[Exercise] Set out every line from the one containing "You are a computer-use agent." down to the one containing "Instruction: Toggle Raw" as a numbered list, leaving out any blank lines.
### Source records
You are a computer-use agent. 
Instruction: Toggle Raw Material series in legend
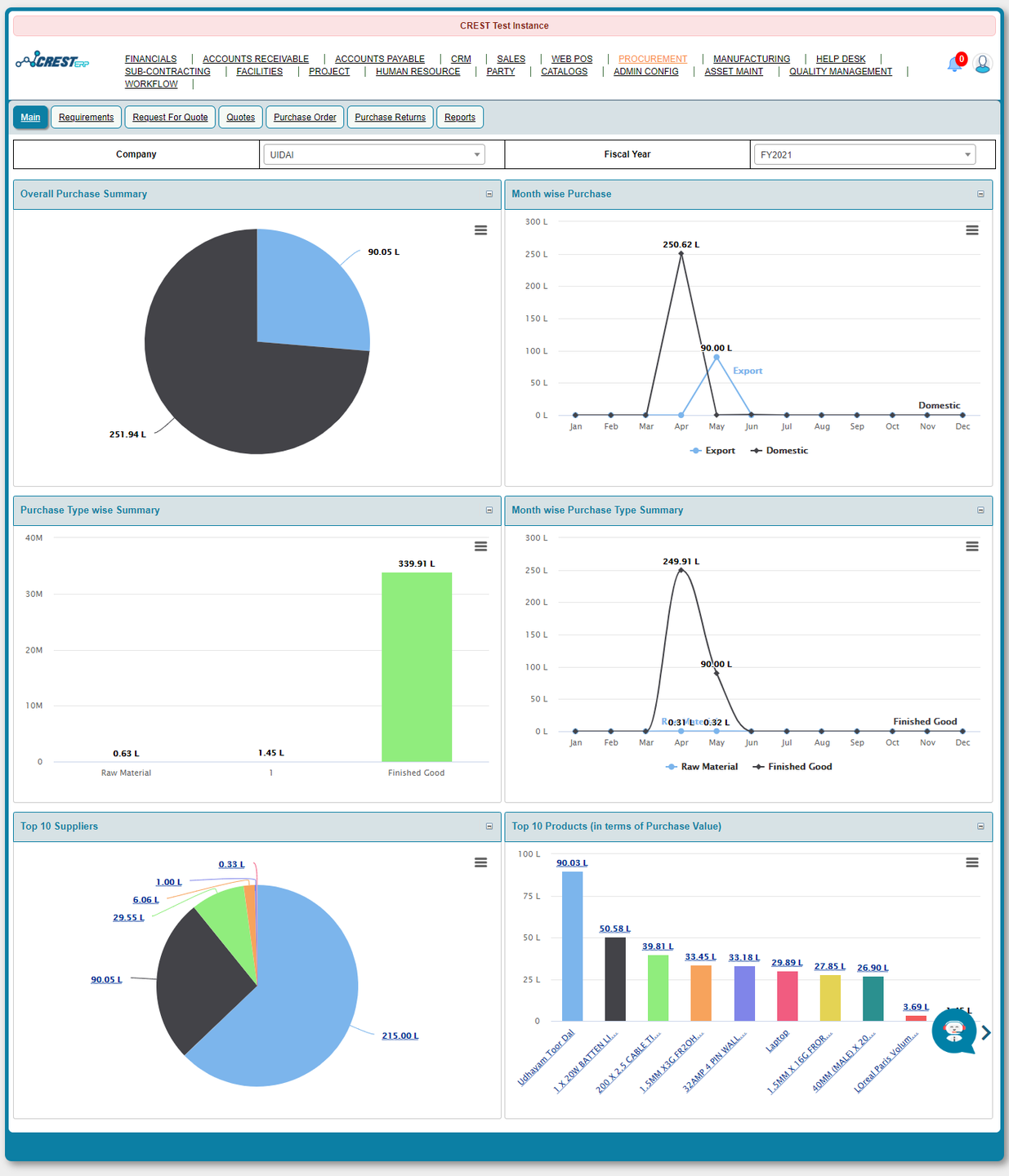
######
### Source records
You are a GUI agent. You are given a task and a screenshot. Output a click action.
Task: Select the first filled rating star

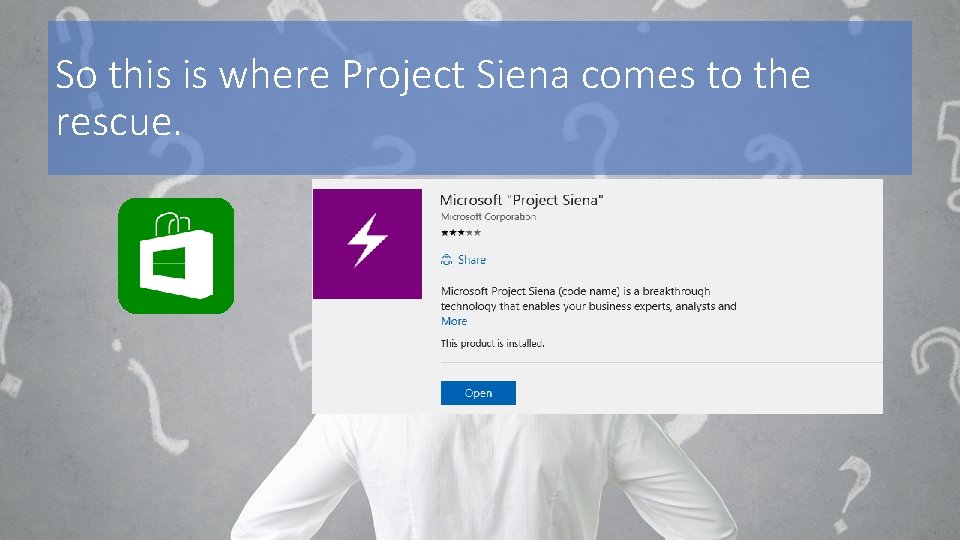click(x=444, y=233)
######
### Source records
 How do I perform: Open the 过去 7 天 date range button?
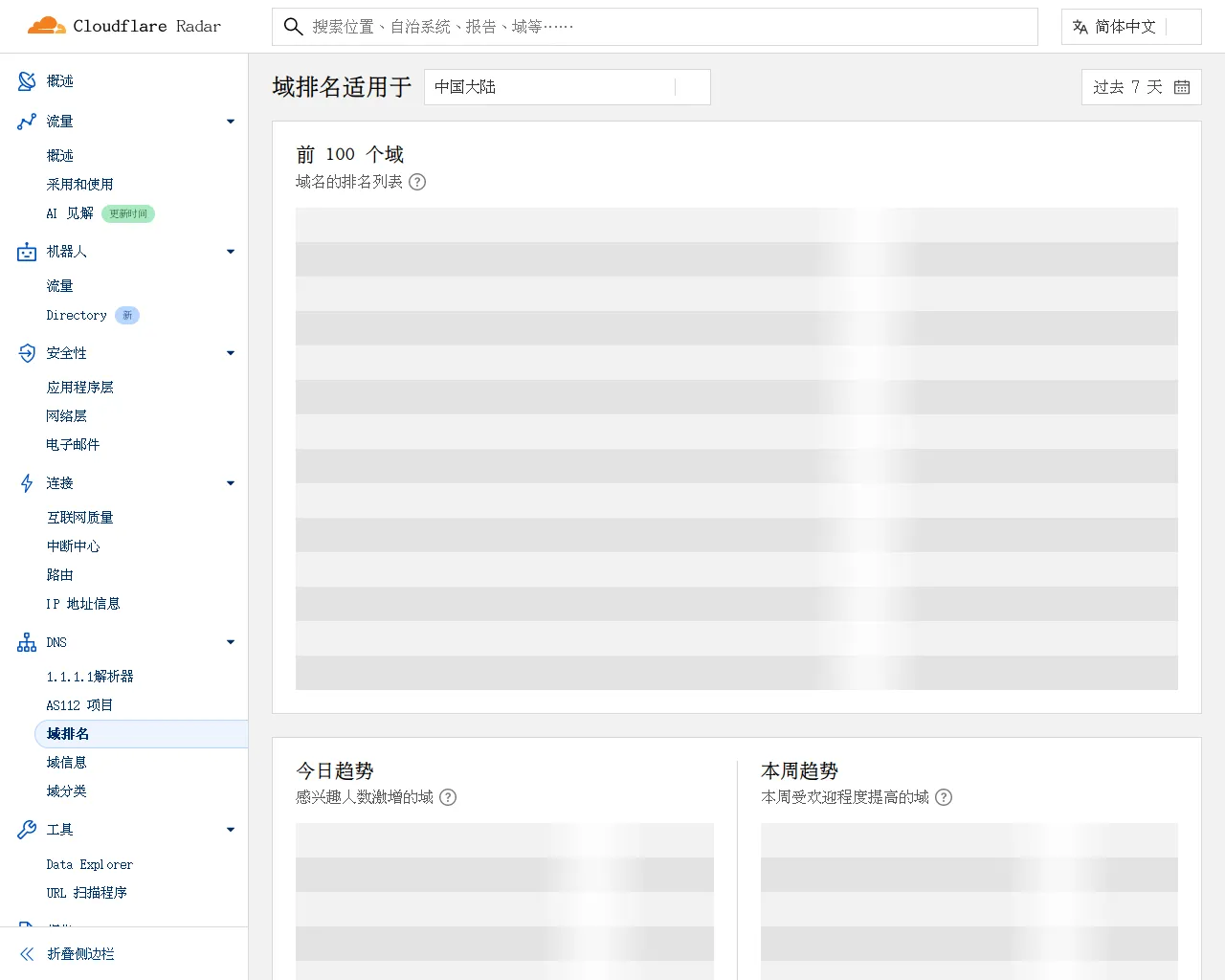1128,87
######
[Result for this task]
1. You are a computer-use agent. 
2. Instruction: Toggle Raw Material series in legend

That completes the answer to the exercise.